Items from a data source

◇ ◇ ◇ ◇ ◇ ◇ ◇

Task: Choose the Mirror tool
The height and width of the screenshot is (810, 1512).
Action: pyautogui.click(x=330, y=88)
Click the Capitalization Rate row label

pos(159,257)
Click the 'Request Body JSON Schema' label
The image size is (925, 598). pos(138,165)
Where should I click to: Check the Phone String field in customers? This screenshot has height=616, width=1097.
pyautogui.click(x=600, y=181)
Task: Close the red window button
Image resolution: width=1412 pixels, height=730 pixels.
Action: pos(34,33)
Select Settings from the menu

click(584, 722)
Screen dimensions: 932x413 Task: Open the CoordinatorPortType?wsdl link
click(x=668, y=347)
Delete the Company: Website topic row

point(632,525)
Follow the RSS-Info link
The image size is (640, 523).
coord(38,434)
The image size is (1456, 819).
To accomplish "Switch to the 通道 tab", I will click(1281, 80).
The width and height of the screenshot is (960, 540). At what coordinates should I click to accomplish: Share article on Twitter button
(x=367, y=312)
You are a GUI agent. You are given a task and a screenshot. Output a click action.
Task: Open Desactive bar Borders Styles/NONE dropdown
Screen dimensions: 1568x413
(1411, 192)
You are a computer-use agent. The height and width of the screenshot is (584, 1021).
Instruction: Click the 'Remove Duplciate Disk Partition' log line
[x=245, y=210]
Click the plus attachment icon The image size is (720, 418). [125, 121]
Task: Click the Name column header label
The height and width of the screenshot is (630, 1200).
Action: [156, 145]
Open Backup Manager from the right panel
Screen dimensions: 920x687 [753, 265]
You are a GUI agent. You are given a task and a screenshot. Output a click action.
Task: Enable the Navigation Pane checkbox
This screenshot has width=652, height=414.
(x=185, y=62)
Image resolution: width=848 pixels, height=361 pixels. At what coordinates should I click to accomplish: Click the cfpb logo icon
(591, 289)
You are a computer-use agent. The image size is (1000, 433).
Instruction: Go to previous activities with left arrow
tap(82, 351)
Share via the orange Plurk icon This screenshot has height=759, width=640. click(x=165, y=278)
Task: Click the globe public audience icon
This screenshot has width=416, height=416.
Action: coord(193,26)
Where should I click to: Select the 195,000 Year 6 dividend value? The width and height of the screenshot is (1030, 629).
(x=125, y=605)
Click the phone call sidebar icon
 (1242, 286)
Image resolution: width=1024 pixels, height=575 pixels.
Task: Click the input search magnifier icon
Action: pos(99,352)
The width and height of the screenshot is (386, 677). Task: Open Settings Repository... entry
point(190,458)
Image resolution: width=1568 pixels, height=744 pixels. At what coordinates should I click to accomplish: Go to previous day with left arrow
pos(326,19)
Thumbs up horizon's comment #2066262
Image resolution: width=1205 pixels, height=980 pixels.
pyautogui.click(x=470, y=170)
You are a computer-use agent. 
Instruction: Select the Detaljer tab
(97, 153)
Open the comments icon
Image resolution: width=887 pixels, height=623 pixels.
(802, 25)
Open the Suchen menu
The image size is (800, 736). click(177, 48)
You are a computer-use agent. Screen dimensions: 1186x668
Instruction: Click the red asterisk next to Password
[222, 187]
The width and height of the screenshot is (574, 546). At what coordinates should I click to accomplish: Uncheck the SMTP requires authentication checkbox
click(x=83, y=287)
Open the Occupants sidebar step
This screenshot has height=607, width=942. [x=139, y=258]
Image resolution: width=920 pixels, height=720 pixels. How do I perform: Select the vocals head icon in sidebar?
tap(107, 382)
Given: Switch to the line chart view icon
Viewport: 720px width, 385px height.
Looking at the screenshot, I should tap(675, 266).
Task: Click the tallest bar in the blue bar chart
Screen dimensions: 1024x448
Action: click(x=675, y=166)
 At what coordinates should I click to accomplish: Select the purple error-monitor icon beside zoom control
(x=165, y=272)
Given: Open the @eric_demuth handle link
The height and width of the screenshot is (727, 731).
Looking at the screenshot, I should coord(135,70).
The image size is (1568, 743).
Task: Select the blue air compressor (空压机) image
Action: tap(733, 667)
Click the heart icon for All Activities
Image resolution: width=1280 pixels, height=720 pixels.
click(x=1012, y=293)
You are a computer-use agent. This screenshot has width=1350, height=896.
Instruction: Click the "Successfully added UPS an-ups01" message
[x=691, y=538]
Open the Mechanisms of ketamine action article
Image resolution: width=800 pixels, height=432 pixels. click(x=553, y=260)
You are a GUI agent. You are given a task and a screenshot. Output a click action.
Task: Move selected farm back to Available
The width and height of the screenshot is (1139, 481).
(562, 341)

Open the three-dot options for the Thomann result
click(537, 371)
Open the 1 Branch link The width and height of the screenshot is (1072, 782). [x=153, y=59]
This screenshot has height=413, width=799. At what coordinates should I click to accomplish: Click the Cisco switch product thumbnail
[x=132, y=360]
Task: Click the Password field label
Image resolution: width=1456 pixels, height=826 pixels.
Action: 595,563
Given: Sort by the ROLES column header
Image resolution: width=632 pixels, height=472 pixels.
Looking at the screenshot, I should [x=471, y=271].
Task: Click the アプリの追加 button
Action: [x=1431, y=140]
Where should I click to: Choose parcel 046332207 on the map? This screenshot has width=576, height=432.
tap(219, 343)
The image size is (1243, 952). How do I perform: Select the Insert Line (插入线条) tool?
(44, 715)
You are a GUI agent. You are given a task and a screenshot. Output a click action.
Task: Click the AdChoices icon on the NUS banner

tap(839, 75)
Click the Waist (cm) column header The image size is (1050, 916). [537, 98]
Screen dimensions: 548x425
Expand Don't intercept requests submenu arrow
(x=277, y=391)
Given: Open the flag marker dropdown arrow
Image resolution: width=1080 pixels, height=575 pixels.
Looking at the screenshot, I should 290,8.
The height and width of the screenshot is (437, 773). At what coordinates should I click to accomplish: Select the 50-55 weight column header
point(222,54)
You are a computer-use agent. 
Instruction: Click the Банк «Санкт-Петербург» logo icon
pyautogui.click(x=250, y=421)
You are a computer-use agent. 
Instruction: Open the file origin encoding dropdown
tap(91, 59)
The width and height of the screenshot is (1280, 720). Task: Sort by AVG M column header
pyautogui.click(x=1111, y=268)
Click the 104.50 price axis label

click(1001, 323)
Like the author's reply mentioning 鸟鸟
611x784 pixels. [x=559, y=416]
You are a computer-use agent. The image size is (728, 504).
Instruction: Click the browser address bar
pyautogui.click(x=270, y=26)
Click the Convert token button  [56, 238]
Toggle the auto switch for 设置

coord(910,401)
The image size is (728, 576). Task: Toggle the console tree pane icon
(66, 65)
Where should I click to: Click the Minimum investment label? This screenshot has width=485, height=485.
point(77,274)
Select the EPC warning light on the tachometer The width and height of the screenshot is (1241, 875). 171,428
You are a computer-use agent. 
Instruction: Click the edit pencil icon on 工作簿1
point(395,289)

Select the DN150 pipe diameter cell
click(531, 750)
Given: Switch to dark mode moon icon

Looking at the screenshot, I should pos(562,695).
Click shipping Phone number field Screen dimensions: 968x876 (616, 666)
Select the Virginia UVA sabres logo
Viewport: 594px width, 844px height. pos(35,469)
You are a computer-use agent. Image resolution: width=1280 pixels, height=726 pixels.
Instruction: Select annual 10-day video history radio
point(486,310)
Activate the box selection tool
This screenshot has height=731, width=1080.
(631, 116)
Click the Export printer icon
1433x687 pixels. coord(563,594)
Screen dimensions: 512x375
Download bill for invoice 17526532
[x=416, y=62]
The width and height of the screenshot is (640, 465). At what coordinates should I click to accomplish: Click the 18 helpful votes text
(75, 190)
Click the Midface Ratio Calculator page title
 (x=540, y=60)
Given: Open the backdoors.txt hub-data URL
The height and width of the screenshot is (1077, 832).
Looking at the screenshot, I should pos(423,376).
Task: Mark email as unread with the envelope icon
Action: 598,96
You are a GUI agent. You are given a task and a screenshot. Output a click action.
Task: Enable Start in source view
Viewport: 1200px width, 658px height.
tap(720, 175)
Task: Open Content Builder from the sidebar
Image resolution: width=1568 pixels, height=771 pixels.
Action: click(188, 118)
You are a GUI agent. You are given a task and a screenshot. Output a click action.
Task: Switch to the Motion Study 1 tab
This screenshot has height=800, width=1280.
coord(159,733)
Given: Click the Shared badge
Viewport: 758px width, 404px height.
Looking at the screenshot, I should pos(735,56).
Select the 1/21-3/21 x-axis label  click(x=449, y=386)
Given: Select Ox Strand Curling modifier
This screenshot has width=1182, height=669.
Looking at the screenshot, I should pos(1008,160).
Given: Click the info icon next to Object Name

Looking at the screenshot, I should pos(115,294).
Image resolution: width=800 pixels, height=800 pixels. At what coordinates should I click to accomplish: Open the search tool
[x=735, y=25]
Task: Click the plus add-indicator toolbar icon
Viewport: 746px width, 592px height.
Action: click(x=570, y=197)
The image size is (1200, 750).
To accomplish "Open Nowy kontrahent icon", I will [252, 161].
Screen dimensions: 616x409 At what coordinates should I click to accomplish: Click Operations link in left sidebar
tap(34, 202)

◇ ◇ ◇ ◇ ◇ ◇ ◇

- **Work to complete**:
Where a line in the records above contains the string "plus", return that line.

- **Exercise response**:
Click the plus attachment icon The image size is (720, 418). [125, 121]
Task: Click the plus add-indicator toolbar icon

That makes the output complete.